Required work: Print the data below exactly as it appears.

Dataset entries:
___

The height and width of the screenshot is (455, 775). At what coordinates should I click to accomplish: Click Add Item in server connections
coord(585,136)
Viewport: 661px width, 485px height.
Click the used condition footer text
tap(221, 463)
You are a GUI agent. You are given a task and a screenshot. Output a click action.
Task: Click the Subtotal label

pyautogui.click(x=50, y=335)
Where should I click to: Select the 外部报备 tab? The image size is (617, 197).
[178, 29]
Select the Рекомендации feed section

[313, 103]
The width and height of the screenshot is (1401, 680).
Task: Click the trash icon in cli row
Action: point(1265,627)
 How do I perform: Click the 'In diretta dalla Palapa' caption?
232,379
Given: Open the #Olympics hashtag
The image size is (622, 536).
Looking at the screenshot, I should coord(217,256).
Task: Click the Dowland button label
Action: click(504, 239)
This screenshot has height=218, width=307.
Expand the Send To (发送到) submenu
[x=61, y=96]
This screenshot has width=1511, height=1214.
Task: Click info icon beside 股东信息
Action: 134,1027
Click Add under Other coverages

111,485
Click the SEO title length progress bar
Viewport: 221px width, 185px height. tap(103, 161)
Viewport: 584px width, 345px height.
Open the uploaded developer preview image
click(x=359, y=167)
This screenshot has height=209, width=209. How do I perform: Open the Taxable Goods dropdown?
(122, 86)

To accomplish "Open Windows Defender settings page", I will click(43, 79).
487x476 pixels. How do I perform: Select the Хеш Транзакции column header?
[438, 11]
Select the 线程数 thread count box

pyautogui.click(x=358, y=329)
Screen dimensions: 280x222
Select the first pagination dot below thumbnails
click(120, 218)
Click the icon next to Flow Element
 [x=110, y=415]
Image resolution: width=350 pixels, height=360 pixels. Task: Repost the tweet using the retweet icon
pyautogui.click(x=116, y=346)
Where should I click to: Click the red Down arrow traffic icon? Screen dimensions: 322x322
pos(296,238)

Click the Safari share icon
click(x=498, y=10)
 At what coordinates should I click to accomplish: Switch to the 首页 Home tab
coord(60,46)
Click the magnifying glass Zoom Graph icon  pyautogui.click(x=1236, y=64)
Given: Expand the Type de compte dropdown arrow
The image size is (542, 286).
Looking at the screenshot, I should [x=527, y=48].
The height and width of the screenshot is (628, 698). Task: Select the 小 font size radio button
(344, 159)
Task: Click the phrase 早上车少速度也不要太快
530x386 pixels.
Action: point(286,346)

___

Output:
The height and width of the screenshot is (455, 775). At what coordinates should I click to accomplish: Click Add Item in server connections
coord(585,136)
Viewport: 661px width, 485px height.
Click the used condition footer text
tap(221, 463)
You are a GUI agent. You are given a task and a screenshot. Output a click action.
Task: Click the Subtotal label

pyautogui.click(x=50, y=335)
Where should I click to: Select the 外部报备 tab? The image size is (617, 197).
[178, 29]
Select the Рекомендации feed section

[313, 103]
The width and height of the screenshot is (1401, 680).
Task: Click the trash icon in cli row
Action: point(1265,627)
 How do I perform: Click the 'In diretta dalla Palapa' caption?
232,379
Given: Open the #Olympics hashtag
The image size is (622, 536).
Looking at the screenshot, I should coord(217,256).
Task: Click the Dowland button label
Action: click(504, 239)
This screenshot has height=218, width=307.
Expand the Send To (发送到) submenu
[x=61, y=96]
This screenshot has width=1511, height=1214.
Task: Click info icon beside 股东信息
Action: 134,1027
Click Add under Other coverages

111,485
Click the SEO title length progress bar
Viewport: 221px width, 185px height. tap(103, 161)
Viewport: 584px width, 345px height.
Open the uploaded developer preview image
click(x=359, y=167)
This screenshot has height=209, width=209. How do I perform: Open the Taxable Goods dropdown?
(122, 86)

To accomplish "Open Windows Defender settings page", I will click(43, 79).
487x476 pixels. How do I perform: Select the Хеш Транзакции column header?
[438, 11]
Select the 线程数 thread count box

pyautogui.click(x=358, y=329)
Screen dimensions: 280x222
Select the first pagination dot below thumbnails
click(120, 218)
Click the icon next to Flow Element
 [x=110, y=415]
Image resolution: width=350 pixels, height=360 pixels. Task: Repost the tweet using the retweet icon
pyautogui.click(x=116, y=346)
Where should I click to: Click the red Down arrow traffic icon? Screen dimensions: 322x322
pos(296,238)

Click the Safari share icon
click(x=498, y=10)
 At what coordinates should I click to accomplish: Switch to the 首页 Home tab
coord(60,46)
Click the magnifying glass Zoom Graph icon  pyautogui.click(x=1236, y=64)
Given: Expand the Type de compte dropdown arrow
The image size is (542, 286).
Looking at the screenshot, I should [x=527, y=48].
The height and width of the screenshot is (628, 698). Task: Select the 小 font size radio button
(344, 159)
Task: Click the phrase 早上车少速度也不要太快
530x386 pixels.
Action: point(286,346)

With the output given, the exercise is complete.